Genome annotation: who’s responsible?

There’s now an enormous number of genome projects – the Genomes Online Database lists 2 175 as of today, of which 429 are complete and published. Yet 10 years after the first completed genome, there are still no standards for storing and annotating genome data. What seems to have happened is that the major sequencing centres and databases have created their own pipelines for genome annotation. These centres are well-funded, possess large-scale computational infrastructure and are known and trusted by the community. Perhaps because of the sheer volume of data and the inability of small institutes to process it, we have come to rely on the output of large centres and assume that by and large, their data are “correct”. I thought I’d highlight a couple of examples which illustrate the danger of these assumptions.

No 23S in the Sargasso Sea?
Ribosomes, the cellular structures that translate mRNA to protein, are large complexes containing ribosomal RNA (rRNA) and proteins. Prokaryotic ribosomes contain 3 major rRNAs named 23S, 16S and 5S in order of size. In many but not all cases, the genes for rRNA occur in an operon, also in the order 23S-16S-5S. The sequence of rRNA genes tends to be very conserved, so any changes in the sequence are a good measure of divergence between species. For this reason, 16S rRNA sequence is widely used in phylogenetic studies of prokaryotes and is the basis for classifying Archaea in a domain separate to Bacteria.
You can also use 23S sequences for phylogeny, which is what a colleague of mine wanted to do. He was interested in a dataset of environmental sequences sampled from the Sargasso sea and was somewhat perplexed to find that there appeared to be no 23S rRNA sequences.
Off we go then, to explore GenBank. Knowing that the sequencing was done by the Institute for Biological Energy Alternatives, who have named their sequences “IBEA”, we do a simple search of the nucleotide database using “IBEA sargasso”. Up come 811 372 hits, all labelled as “IBEA_CTG_XXXXXXX”.


So far, so good. Refining our search to “IBEA sargasso 16S” gets us to 463 sequences. Let’s select one and take a closer look at the GenBank record – specifically the FEATURES section:

FEATURES             Location/Qualifiers
     source          1..912
                     /organism="environmental sequence"
                     /mol_type="genomic DNA"
                     /isolation_source="Sargasso Sea"
     misc_RNA        432..912
                     /product="16S ribosomal RNA"

Alrighty. This tells us that extracting 16S sequences from the dataset shouldn’t be too difficult – we can use something like Bioperl’s Bio::SeqIO module and look for product lines that contain “16S”. Strangely though, there are no “23S” lines. We’d expect to see them in this record because there are 431 bases upstream of the 16S gene, which is where 23S rRNA is often found. What’s going on?
The obvious next step is to take a “generic” 23S rRNA gene and BLAST it against the Sargasso sequences. Any old 23S sequence will do, since they’re quite conserved – we may as well use E. coli. Here’s a shortcut through NCBI.
From the main index page, choose Genomic Biology, then Genome, then Bacteria->Chromosome.
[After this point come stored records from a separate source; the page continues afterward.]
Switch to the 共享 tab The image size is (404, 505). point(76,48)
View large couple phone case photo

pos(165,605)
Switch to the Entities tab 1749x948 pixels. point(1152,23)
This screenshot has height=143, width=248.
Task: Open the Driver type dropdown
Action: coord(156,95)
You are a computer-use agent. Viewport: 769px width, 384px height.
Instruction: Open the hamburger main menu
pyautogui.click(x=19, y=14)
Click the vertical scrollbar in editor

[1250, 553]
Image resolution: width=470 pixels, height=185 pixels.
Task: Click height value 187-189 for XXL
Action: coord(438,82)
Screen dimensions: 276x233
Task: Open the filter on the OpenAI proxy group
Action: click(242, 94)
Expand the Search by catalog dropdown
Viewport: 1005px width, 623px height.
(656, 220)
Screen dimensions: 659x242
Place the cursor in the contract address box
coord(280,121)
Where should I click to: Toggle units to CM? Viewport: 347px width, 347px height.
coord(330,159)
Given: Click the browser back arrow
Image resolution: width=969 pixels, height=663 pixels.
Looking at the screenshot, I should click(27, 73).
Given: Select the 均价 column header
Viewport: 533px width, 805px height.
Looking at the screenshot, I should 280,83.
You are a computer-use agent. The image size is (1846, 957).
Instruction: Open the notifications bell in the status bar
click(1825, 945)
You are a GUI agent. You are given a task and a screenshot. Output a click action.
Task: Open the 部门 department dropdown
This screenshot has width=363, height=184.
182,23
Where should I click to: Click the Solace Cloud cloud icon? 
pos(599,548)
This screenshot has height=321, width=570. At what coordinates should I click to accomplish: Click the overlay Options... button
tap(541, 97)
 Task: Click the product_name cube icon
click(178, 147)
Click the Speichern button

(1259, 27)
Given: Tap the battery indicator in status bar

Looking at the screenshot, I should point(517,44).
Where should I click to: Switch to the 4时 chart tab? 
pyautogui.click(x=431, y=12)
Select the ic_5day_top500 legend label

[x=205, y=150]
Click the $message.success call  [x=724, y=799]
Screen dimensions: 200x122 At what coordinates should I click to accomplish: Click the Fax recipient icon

Scroll down to Escherichia coli K12 and choose the link named NC_000913. This takes you to the organism genome project page. You’ll note that there are 157 structural RNAs and that the figure 157 is a link to them.
Click there and scroll down to the first 23S ribosomal RNA. The orange diamond to the right is a link to the sequence in fasta format. Copy that, head on back to the NCBI start page and navigate from BLAST to blastn (nucleotide v. nucleotide). Paste your 23S rRNA fasta sequence in the query box, choose “env_nt” as your database and hit the BLAST button.
We wait patiently for a while, then click “Format”. A new window opens and shows our BLAST hits. It’s obvious straight away that the Sargasso IBEA data do contain 23S sequences.


Scrolling down to the hits, we see that the first IBEA contig is IBEA_CTG_2158526 and the match spans positions 1763 – 2907 (just a small portion of this is shown below):


We’re almost at the end of the mystery missing 23S genes. Follow the GI link from that BLAST hit to the GenBank page for the contig. There in the FEATURES section we see a 16S rRNA gene:

     misc_RNA        5162..6316
                     /product="16S ribosomal RNA"

Yet upstream…no 23S. What do we see in the sequence region 1763 – 2907?

     misc_feature    1786..2013
                     hypothetical protein"
     misc_feature    1911..2345
                     hypothetical protein"
     CDS             complement(2329..2457)
                     /note="similar to gi|27363941"
     misc_feature    complement(2423..2545)
                     hypothetical protein"
     misc_feature    2592..2741
                     hypothetical protein"
     CDS             2656..2802
                     /note="similar to gi|25027444"
     misc_feature    2816..3274
                     hypothetical protein"

This is bad news. The region is annotated with several hypothetical proteins. Some have been translated to amino acid sequence and all are very short. Yet from our BLAST, we’re sure that this is the 23S rRNA gene. What’s happened here is that the annotators have translated the 23S gene in 6 frames during their search for protein sequences. As the 23S gene is quite long, by chance it does contain several in-frame translated regions that could be mistaken for proteins. But they aren’t. They’re junk.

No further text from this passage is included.